Rosa saiu do elevador e passou pelos seguranças da saída dos fundos, seguida por Liu. Agora estão ao vento, na rua Admiralgade, mas o carro da ministra não está à espera onde devia. Rosa percebe que Liu está surpreendida, mas, como sempre, finge ter tudo sob controlo.

— Espera aqui, que eu vou à procura dele. Ele costuma estacionar num parque nas traseiras quando não está de serviço.

Liu atravessa a correr o empedrado enquanto o procura, de um lado para o outro, e tira o telemóvel da mala. O telemóvel de Rosa volta a tocar, e ela atende-o enquanto segue a secretária do ministério. O vento é frio e, quando ela passa pela rua Boldhusgade, consegue ver Christiansborg no outro lado do canal.

— Olá, querido. Não tenho muito tempo. Estou a caminho da DR e tenho de me preparar no carro.

A ligação está má e mal consegue ouvi-lo. A voz dele parece perturbada e confusa, e a princípio só consegue perceber as palavras «importante» e «Mathilde». Repete o que disse e tenta explicar-lhe que não consegue ouvi-lo, mas ele está ansioso para lhe contar algo.
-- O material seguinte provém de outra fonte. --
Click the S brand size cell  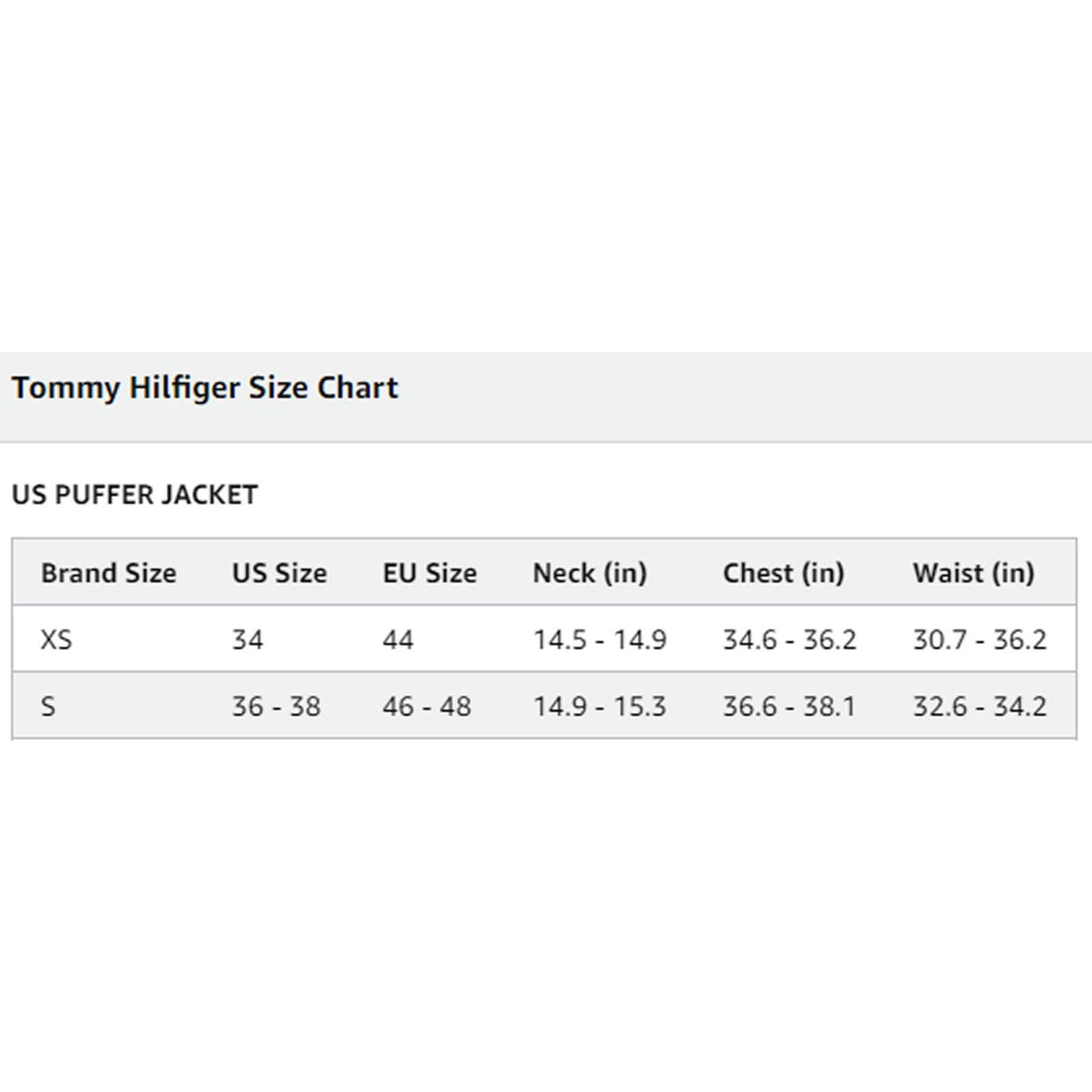48,707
Junto ao portão para o pátio das traseiras, Rosa vê subitamente Liu, que fala animadamente com o motorista do ministério, que, por algum motivo, não levou o carro até elas.

— Steen, agora não é a melhor altura. Tenho de desligar.

— Ouve-me!

A qualidade da chamada melhora subitamente, e a voz de Steen torna-se clara e audível.
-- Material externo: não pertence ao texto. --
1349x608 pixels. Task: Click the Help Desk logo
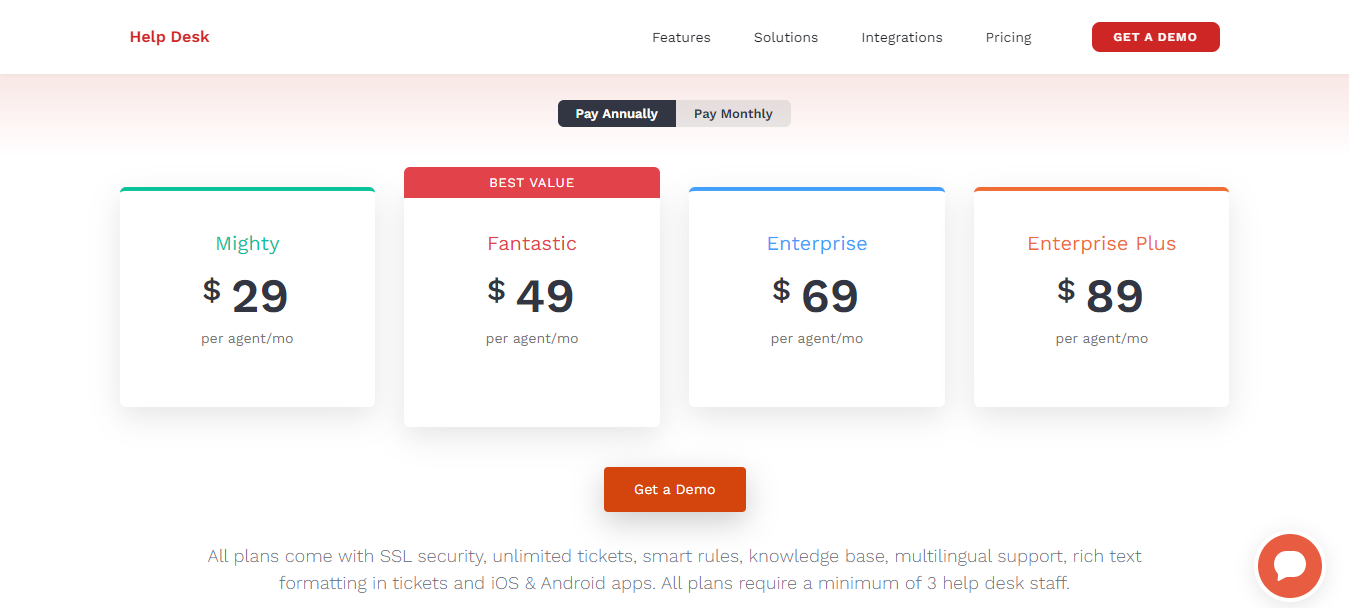[x=169, y=36]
— Disseste à polícia que elas se sentavam a fazer bonecos de castanhas. Mas talvez te tenhas lembrado mal.

— Steen, agora não posso falar.

— Acabo de falar com a Mathilde. Ela disse que elas não fizeram bonecos de castanhas no ano passado. Fizeram animais e aranhas e outras figuras, mas não figuras humanas. Como é que as impressões digitais da Kristine podem ter aparecido num? Entendes o que estou a dizer?

Rosa pára porque a voz de Steen se desvanece novamente.

— Estou? Steen?

Ela sente um nó no estômago, mas a ligação está fraca, e logo em seguida ouve o apito que indica que a chamada caiu. Começa a avançar, hesitante, na direcção de Liu, que está em silêncio e focada em algo no interior do pátio. Liu ergue o olhar, quando o motorista lhe dá um toque no braço e acena com a cabeça na direcção de Rosa.

— Anda, é melhor irmos de táxi.

— Preciso só de ligar ao Steen. Porque não podemos ir de carro?

— Explico-te no caminho. Vamos.

— Não, o que se passa?

— Vamos, temos de nos apressar!

Mas é tarde demais. Rosa vê o carro do ministério no pátio das traseiras. O pára-brisas está partido. Grandes letras distorcidas estão impressas a vermelho no capô. Parece que alguém as escreveu com sangue, e ela fica rígida de choque quando percebe a palavra que as letras formam: assassina.

Liu pega-lhe no braço e leva-a para longe dali.

— Eu disse-lhe para chamar a segurança. Temos de ir.